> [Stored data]
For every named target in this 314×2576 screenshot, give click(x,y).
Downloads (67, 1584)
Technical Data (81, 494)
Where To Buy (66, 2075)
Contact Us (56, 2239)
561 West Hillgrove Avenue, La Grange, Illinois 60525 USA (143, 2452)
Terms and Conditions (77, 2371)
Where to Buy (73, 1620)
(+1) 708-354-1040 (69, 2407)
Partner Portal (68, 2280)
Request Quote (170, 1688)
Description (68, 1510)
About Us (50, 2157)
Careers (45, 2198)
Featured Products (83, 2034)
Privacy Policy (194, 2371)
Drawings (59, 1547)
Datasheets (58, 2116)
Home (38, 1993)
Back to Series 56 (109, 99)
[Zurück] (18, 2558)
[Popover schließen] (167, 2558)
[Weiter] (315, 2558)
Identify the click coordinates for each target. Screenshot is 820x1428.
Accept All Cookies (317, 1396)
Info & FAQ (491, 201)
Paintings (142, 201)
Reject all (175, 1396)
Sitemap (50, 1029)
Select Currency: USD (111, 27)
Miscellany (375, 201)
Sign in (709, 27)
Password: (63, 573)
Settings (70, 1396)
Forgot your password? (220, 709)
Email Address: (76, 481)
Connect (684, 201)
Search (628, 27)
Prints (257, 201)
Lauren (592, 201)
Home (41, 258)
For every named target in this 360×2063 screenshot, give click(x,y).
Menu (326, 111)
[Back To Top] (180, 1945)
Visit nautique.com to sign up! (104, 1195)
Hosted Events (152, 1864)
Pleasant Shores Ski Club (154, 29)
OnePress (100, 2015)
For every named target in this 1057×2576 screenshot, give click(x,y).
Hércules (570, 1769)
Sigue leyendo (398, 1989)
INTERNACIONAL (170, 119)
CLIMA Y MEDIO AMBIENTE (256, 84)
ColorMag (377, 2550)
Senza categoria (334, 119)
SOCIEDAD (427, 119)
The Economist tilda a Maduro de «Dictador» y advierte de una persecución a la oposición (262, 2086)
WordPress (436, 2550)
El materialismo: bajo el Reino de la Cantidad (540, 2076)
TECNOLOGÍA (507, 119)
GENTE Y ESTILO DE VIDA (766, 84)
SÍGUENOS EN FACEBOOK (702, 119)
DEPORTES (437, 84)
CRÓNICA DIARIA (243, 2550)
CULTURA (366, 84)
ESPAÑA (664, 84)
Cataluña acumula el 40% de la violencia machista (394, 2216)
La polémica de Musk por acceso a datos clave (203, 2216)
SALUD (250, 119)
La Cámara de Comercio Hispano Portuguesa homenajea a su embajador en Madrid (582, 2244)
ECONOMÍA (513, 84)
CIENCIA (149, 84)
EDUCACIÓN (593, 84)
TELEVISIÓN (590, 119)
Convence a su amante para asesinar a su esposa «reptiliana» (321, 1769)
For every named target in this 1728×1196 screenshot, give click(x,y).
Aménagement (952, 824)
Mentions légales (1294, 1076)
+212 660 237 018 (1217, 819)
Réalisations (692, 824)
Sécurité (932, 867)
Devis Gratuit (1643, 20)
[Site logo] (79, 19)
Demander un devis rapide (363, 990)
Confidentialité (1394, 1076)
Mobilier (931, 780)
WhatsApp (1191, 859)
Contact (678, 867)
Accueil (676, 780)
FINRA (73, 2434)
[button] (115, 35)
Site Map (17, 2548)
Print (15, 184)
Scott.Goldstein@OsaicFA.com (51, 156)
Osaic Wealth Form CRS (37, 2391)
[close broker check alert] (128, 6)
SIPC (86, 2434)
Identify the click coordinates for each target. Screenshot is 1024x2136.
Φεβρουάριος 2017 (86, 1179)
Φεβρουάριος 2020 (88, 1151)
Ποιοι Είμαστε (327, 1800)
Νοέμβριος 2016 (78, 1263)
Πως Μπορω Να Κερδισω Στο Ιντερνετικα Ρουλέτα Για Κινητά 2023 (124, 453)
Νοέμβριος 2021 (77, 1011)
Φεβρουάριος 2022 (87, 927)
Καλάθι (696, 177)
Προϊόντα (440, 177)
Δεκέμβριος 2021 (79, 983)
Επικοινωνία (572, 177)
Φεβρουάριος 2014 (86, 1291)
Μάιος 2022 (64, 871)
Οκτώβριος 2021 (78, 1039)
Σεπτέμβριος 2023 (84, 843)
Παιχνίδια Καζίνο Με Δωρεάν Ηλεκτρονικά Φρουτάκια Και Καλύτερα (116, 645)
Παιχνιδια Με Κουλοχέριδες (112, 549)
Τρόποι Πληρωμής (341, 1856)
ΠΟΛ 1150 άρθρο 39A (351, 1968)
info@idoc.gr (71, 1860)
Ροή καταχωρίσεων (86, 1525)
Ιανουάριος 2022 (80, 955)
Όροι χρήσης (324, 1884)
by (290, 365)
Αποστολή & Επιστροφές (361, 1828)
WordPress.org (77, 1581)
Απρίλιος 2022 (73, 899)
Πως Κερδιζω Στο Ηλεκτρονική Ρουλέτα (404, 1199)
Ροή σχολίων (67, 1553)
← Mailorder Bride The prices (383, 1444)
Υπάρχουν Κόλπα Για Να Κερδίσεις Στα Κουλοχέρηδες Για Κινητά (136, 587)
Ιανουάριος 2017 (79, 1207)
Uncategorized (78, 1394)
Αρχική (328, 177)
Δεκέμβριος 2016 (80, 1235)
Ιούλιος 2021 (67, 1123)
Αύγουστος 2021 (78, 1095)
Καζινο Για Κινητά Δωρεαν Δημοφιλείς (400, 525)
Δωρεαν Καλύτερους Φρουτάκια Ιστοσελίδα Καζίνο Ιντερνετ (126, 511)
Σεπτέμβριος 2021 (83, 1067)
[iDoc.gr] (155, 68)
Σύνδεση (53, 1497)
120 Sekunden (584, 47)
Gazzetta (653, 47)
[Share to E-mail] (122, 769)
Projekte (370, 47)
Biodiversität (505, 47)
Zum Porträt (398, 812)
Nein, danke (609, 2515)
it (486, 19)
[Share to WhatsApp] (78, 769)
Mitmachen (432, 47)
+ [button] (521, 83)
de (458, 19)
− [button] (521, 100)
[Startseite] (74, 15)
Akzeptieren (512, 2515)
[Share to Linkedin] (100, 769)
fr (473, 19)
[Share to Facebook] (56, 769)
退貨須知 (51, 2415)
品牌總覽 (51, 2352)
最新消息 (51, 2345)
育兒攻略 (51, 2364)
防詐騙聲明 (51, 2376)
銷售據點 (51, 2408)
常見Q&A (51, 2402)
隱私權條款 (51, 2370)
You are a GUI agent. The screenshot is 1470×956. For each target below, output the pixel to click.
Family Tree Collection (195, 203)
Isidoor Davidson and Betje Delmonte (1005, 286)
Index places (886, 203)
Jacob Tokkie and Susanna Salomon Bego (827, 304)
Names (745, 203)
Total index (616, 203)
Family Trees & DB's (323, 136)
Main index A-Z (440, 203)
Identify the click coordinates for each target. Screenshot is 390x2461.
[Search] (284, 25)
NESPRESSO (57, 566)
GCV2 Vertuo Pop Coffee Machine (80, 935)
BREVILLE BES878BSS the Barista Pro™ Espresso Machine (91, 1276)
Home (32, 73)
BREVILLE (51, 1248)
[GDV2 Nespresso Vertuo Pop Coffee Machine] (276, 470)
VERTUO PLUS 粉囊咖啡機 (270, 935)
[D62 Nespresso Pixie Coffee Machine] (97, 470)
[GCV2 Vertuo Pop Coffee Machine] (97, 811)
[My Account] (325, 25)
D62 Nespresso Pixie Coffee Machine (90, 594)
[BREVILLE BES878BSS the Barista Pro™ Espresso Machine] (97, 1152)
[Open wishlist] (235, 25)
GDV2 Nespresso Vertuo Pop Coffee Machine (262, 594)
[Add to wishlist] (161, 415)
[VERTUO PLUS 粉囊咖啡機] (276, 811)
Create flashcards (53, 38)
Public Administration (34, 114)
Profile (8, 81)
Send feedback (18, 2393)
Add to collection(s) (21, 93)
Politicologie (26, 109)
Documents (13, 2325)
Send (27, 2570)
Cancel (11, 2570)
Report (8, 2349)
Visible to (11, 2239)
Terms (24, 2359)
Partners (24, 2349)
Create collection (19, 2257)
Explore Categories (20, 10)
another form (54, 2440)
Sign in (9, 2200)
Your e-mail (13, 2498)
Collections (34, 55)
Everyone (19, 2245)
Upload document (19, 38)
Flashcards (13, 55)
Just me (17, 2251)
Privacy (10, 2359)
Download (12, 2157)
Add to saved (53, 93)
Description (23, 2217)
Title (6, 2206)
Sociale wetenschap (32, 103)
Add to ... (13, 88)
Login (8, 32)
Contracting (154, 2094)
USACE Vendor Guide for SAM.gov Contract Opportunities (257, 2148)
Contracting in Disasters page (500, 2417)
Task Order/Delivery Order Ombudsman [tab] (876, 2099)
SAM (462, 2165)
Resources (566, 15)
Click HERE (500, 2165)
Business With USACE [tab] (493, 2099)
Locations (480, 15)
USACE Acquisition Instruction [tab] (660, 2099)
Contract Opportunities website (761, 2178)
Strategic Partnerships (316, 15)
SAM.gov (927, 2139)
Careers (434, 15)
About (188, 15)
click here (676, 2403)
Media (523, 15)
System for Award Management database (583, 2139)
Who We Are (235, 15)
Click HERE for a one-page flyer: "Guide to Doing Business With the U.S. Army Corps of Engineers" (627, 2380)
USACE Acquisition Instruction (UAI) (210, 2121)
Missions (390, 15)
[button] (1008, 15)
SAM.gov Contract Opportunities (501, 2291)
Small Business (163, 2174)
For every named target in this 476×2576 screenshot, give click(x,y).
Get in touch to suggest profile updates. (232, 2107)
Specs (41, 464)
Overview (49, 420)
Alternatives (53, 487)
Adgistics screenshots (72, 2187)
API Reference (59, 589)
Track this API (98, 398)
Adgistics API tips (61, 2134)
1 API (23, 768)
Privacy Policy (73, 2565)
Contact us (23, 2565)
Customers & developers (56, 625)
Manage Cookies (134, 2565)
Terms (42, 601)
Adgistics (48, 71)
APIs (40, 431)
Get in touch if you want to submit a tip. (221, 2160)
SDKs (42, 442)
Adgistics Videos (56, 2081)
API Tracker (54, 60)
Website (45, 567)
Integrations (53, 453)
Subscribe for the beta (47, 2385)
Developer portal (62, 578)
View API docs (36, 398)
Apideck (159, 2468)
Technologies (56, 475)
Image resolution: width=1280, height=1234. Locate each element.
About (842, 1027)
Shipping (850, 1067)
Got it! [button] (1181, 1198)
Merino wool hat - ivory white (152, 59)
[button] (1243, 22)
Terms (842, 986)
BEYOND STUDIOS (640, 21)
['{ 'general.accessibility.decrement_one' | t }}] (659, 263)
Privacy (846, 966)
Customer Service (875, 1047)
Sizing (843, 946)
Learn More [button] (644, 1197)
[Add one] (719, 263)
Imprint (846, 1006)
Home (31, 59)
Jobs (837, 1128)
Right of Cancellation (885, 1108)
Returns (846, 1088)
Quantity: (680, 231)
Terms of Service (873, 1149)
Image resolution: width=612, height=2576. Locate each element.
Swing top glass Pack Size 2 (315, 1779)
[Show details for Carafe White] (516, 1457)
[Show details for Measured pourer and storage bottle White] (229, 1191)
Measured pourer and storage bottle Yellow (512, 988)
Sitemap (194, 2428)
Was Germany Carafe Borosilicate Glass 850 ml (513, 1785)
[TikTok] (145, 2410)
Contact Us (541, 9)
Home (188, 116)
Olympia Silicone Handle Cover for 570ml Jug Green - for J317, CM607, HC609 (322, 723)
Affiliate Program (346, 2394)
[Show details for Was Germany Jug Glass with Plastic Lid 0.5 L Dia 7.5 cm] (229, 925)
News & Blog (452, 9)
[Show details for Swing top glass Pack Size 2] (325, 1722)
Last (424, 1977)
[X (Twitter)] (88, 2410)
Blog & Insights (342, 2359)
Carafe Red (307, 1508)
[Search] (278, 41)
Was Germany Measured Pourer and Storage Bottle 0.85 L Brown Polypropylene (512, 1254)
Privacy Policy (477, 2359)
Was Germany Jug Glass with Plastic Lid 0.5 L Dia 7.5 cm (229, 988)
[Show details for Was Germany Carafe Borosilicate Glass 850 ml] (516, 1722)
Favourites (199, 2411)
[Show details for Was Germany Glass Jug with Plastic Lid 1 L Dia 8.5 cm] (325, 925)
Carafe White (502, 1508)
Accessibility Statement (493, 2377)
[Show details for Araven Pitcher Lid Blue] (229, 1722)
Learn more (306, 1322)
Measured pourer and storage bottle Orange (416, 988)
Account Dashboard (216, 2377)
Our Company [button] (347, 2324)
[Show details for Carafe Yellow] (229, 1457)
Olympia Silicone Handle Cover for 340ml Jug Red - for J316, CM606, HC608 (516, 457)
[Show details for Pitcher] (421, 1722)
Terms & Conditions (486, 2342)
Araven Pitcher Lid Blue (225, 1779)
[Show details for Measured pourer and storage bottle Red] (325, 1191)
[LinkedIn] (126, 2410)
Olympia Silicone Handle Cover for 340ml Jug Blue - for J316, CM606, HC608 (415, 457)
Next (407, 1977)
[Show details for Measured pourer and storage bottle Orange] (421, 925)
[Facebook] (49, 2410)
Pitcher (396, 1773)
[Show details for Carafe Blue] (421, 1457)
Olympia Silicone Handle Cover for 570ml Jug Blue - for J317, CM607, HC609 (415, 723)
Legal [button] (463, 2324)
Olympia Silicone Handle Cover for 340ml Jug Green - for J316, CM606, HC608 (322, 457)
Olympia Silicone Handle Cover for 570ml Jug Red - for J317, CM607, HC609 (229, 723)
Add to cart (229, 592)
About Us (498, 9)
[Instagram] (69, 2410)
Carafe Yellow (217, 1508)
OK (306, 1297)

> [Work required] From the records above, copy only the lines starting with the line that holds "by (290, 365)" and going on through the line that holds "[Share to E-mail] (122, 769)", exactly as written.

> [Result of this exercise]
by (290, 365)
Αποστολή & Επιστροφές (361, 1828)
WordPress.org (77, 1581)
Απρίλιος 2022 (73, 899)
Πως Κερδιζω Στο Ηλεκτρονική Ρουλέτα (404, 1199)
Ροή σχολίων (67, 1553)
← Mailorder Bride The prices (383, 1444)
Υπάρχουν Κόλπα Για Να Κερδίσεις Στα Κουλοχέρηδες Για Κινητά (136, 587)
Ιανουάριος 2017 (79, 1207)
Uncategorized (78, 1394)
Αρχική (328, 177)
Δεκέμβριος 2016 (80, 1235)
Ιούλιος 2021 (67, 1123)
Αύγουστος 2021 (78, 1095)
Καζινο Για Κινητά Δωρεαν Δημοφιλείς (400, 525)
Δωρεαν Καλύτερους Φρουτάκια Ιστοσελίδα Καζίνο Ιντερνετ (126, 511)
Σεπτέμβριος 2021 (83, 1067)
[iDoc.gr] (155, 68)
Σύνδεση (53, 1497)
120 Sekunden (584, 47)
Gazzetta (653, 47)
[Share to E-mail] (122, 769)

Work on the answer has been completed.